初恋の記憶は秘密

璃央奈 瑠璃

 初恋。私の横に彼はいつもいてくれた。

 

 小学生のころ私は少しいじめられていた。陰湿なものではなかったが、仲の良かった友達に無視をされたり、男子が私を見てひそひそ話している、その程度だが、幼心にすごく傷ついたのを覚えている。でも彼はいつもと変わらずにいてくれて。そのせいで女の子から嫌なことを言われ、男子の友達もいなくなってしまった。それでも。彼の背中はいつも大きく感じられて私は守ってばかりいた。 


 ずっと一緒にいるんだって甘えてた。うん。甘え。でもかわいいって欲しくて美容院に行って茶髪のロングにしてみたり、化粧もできるようになって。

 でもそれは自己満足でしかなかった。彼はそういう細かいところに気がついて「似合ってる」と「きれいになったね」なんて言ってくれたけど、それはどの女の子に言って上げてる、私は特別じゃなかった。

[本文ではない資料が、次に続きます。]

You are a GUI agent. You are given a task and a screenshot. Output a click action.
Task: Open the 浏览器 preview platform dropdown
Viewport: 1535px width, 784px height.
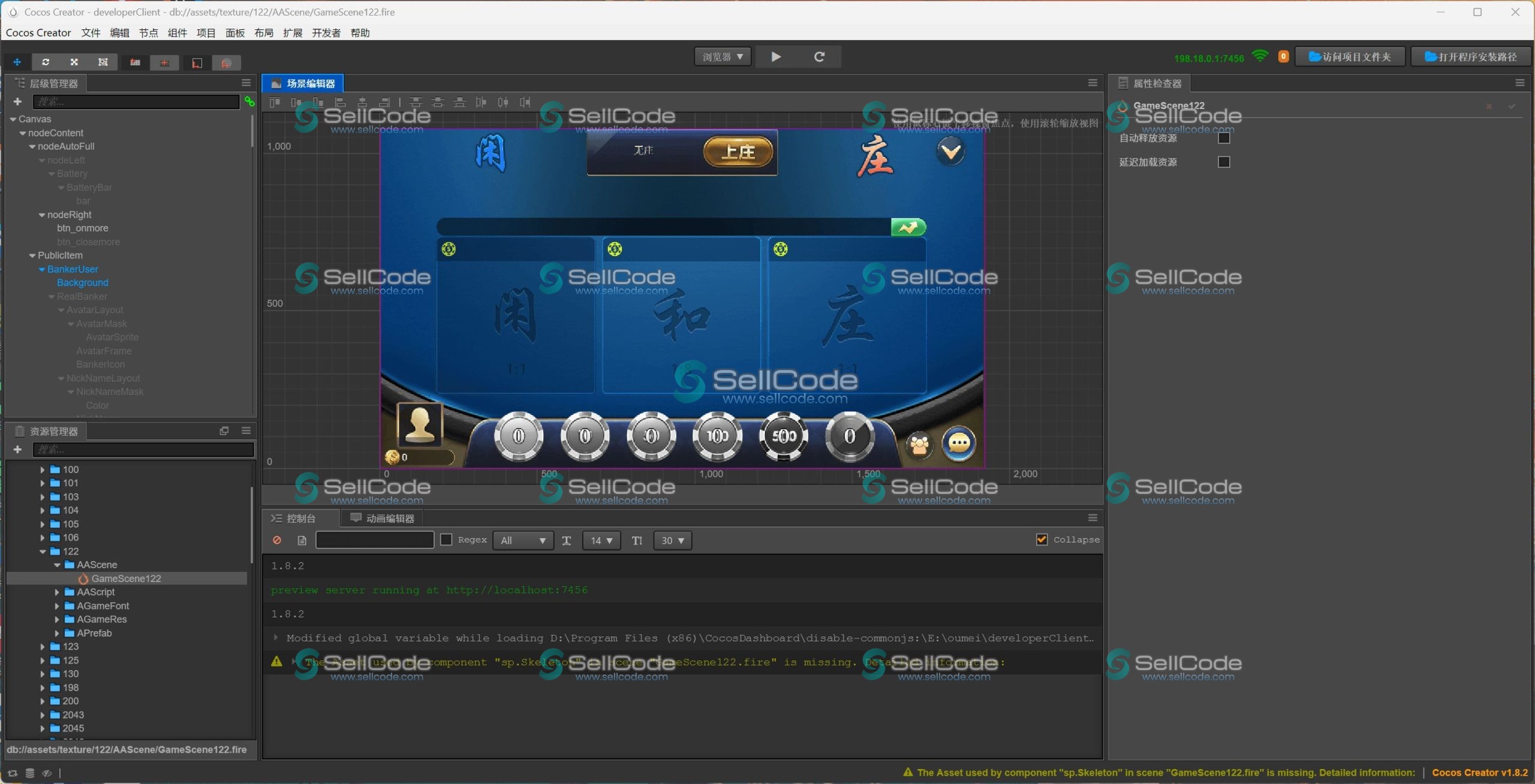coord(723,57)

 でも程々の距離で接している私は満足していた。ご飯を作れば「美味しい」と言ってくれて、重い荷物をさり気なく持ってくれたり。


 そんな私のことを彼が追ってきてくれるはずない。

 そんなことを考えていると……。瞳には涙がいっぱいになった。でも泣かない。泣いてすがってそんなことしたくない。


 私って本当にバカなんだな。だって……。

「美姫!」

 って寒さで冷えた両手を包んでくれる彼が私の目の前にいるから。それだけで我慢してた涙がボロボロとこぼれて。


 合図も声も必要ない。


 だからふたりでこの世界で一番幸せを感じてキスをした。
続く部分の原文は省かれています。